**EXERCISE TEXT**:

These questions, and others like them, will give you a sense of the historical factors that could play a part in causing family difficulties. They will also tell you how the family functions together and where problems may arise. Assessing for difficulties, in the beginning, will prepare you for conflicts that could surface later on and help you understand some of their origins. Just remember, that you cannot heal poor family dynamics that have existed for decades, nor is that your job. Your job is to help manage those dynamics so they have the least impact possible on the quality of life for the dying person and the primary caregivers.
One of the most important things you can do from the beginning of working with a family is to set boundaries and enforce them. In families where conflict is endemic, it is natural for some people to play individuals off each other. Your boundaries will help you avoid being triangulated between different factions in a disagreement or conflict. That means not showing favoritism. Make the dying person your number one priority and keep bringing the family back to that same perspective. Above all, don’t do special things for some individuals secretly. Then you will lose your neutrality and boundary, which can only add to the conflict.
Open, honest, and transparent communication is essential. That starts with deep active listening. Let each person express their view of a situation. One sure way to add fuel to the fire of discord is to deny a person’s feelings, by refusing to hear what they have to say. Every family member deserves to be heard, supported, and valued. You also need to explore what lies beneath the surface of feelings—what causes them—and normalize the difficulties in figuring out how to address the situation.

Stored data entries:
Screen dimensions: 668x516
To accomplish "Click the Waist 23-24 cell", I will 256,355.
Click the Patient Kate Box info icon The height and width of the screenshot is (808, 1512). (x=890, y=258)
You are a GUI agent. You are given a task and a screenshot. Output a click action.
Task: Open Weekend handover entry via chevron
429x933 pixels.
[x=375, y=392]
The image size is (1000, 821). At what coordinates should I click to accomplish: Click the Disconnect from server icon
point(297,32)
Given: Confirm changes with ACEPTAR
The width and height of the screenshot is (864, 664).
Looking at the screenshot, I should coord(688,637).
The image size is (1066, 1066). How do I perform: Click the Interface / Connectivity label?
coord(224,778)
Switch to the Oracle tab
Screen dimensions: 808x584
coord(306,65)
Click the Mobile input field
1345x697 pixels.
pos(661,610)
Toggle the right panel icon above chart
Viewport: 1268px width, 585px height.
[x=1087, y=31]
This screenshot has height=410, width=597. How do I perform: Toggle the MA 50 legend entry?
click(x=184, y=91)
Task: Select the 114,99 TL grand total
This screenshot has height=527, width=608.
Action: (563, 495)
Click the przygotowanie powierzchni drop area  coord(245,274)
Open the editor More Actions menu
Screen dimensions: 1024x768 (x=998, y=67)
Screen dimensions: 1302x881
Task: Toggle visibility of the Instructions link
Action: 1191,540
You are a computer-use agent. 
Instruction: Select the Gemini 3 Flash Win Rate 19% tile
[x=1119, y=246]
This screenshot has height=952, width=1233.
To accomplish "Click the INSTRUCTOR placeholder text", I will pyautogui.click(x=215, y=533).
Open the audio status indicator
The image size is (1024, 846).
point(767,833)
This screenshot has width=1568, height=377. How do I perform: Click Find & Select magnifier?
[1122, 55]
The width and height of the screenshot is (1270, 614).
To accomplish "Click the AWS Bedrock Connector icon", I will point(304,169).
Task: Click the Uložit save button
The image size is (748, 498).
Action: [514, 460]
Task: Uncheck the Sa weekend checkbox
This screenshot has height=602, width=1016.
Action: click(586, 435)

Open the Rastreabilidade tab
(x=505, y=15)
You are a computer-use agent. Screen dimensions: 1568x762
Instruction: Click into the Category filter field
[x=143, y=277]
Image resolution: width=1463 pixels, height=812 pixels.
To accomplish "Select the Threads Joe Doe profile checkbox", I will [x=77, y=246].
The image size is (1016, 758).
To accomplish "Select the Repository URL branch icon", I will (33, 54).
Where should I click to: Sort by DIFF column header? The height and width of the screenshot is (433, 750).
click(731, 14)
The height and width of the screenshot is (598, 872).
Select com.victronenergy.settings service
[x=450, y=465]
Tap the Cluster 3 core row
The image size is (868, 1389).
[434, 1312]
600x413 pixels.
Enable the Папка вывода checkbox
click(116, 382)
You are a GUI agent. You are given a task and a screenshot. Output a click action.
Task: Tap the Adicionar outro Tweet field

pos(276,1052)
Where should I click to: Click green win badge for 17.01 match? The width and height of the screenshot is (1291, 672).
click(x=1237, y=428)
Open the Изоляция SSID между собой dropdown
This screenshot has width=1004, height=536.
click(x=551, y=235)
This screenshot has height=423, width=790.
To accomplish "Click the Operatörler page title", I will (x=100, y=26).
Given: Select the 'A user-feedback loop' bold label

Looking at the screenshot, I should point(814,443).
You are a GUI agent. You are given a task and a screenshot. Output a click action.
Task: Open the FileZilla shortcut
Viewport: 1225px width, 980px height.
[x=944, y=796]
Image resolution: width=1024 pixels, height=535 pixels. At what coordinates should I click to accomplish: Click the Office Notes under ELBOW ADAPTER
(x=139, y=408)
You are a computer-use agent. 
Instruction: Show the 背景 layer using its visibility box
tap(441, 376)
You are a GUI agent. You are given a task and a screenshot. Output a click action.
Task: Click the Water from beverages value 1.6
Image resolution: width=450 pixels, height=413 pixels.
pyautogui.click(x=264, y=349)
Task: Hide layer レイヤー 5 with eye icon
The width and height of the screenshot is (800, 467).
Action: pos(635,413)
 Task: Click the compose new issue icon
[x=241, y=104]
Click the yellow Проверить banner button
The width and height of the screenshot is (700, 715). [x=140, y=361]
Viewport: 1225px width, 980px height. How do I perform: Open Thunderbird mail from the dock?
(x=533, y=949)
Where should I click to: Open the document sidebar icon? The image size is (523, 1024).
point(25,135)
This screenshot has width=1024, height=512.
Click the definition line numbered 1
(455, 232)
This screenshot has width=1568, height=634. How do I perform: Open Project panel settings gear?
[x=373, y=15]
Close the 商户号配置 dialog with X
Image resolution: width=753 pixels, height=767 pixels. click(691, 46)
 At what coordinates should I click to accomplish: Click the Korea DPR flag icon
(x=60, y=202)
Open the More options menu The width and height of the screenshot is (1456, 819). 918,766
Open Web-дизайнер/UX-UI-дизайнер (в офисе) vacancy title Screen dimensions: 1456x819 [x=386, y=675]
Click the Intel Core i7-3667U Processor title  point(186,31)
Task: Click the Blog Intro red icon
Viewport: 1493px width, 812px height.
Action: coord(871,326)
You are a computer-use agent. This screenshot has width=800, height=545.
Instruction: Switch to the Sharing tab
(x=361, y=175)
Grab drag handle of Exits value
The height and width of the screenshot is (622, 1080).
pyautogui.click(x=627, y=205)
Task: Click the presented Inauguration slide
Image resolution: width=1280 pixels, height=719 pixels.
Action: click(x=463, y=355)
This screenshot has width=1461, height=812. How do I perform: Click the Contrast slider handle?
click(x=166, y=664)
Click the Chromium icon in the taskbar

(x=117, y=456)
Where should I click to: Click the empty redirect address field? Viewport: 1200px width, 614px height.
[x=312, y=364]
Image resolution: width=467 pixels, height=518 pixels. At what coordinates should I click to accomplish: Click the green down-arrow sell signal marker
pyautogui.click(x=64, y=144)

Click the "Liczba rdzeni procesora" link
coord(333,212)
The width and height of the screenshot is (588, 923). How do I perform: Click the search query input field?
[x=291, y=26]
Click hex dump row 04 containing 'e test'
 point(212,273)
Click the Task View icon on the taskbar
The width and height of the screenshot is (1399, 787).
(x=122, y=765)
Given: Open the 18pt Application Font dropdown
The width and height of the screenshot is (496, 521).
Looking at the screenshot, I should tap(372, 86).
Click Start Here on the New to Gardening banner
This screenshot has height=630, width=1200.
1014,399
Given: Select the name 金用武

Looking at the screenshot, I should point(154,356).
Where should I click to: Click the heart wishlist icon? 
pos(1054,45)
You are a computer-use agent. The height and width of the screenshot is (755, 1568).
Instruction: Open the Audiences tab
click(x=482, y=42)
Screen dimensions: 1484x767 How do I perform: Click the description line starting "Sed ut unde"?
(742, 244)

**COMPLETE THE FOLLOWING**:
[A] Quote the passage on family conflict from "One of the most" up to and including "to the conflict.".
[B] Please extend the passage on managing family dynamics around a dying person, picking up after its final sentence.

**ANSWERS BY TASK**:
[A]
One of the most important things you can do from the beginning of working with a family is to set boundaries and enforce them. In families where conflict is endemic, it is natural for some people to play individuals off each other. Your boundaries will help you avoid being triangulated between different factions in a disagreement or conflict. That means not showing favoritism. Make the dying person your number one priority and keep bringing the family back to that same perspective. Above all, don’t do special things for some individuals secretly. Then you will lose your neutrality and boundary, which can only add to the conflict.

[B]
One of the best ways to work on a difficult family issue is to suggest a family meeting. While it may help to work with individuals separately at times, it’s always a good idea to make sure people in conflict hear each other. To start a family meeting, you want to establish ground rules, and make sure you enforce those rules if people violate them. Here are some suggestions for those ground rules:
- • Only one person will talk at a time and everyone else should be listening.
- • No whispered side discussions among people.
- • Make sure a person is completely done before you speak.
- • Respect everyone’s thoughts and feelings; no one puts anyone down.
- • The goal is to understand how people feel and the reasons for those feelings.
- • When speaking use I-statements rather than you-statements, which can be accusatory.
- • Be as honest as possible about your own thoughts, feelings, and wishes.
- • If the meeting gets heated we will take a collective breath or take a break.
As the facilitator, you want to remain even-handed, not favoring one person or another. But make sure everyone who wants to speak can, and support them if they struggle. Don’t get sucked into the drama. By remaining calm and holding the facilitator’s role firmly you will lessen the heat in conflicts. Try to find the places people agree and emphasize that. Look for examples of things that are working well, or worked well in the past, as guidance for bringing greater harmony to the current difficulty. Engage in problem-solving, not affixing blame or determining responsibility for what isn’t working well.
The ultimate goal of the family meeting is to find a compromise that everyone feels they can live with or accept. This should be arrived at by consensus, not a majority vote. Majorities always leave some people feeling unheard and hurt. So even if for the moment the problem seems resolved, the people who couldn’t agree will become an obstacle later on.
One final suggestion: acknowledge that working through conflict is hard. The family is being called on to work together in ways they may not have before. This is challenging and uncomfortable. But if they get through this in a positive way, it will make the dying experience so much better for the person dying and everyone else involved. They will look back on this as a gift they gave the dying person and themselves. It may even soften long-standing resentments, pave the way for better family feelings in the future, and lead to greater resilience when other family crises arise.